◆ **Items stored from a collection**
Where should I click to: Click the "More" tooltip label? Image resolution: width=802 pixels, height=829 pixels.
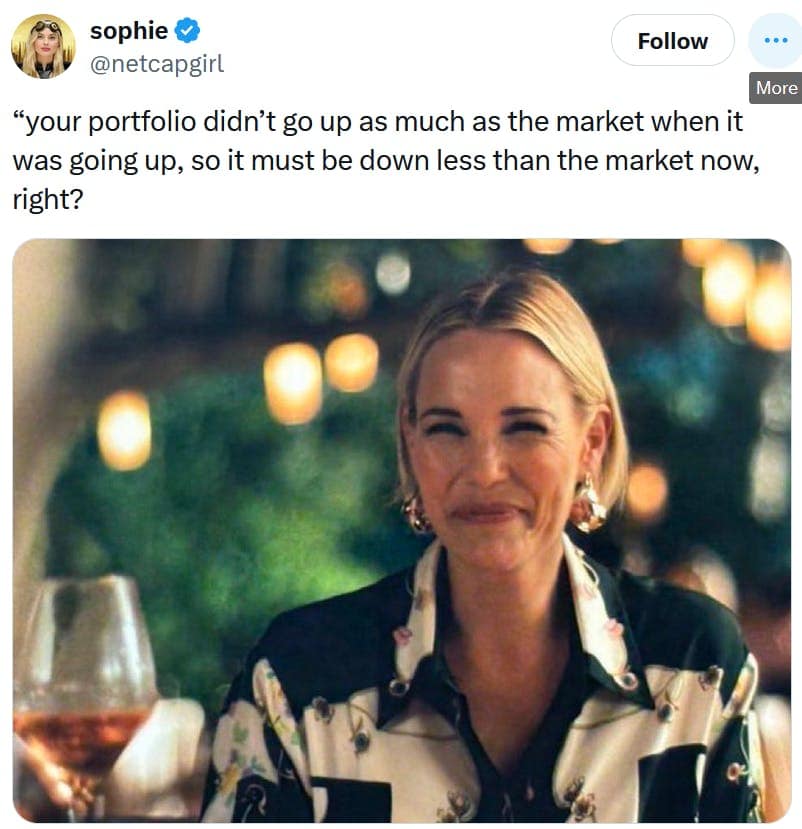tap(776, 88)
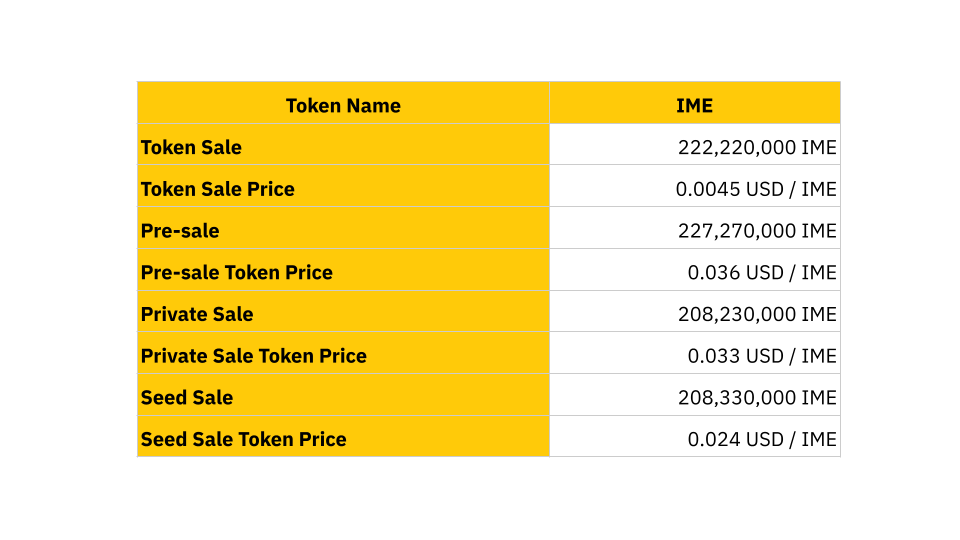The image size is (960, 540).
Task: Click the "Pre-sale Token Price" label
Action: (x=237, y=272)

◆ **DIRECTIONS**
Copy out every item above verbatim, leaving the pictures out of your answer.

◆ **THE SOLUTION**
Where should I click to: Click the "More" tooltip label? Image resolution: width=802 pixels, height=829 pixels.
tap(776, 88)
The image size is (960, 540).
Task: Click the "Pre-sale Token Price" label
Action: (x=237, y=272)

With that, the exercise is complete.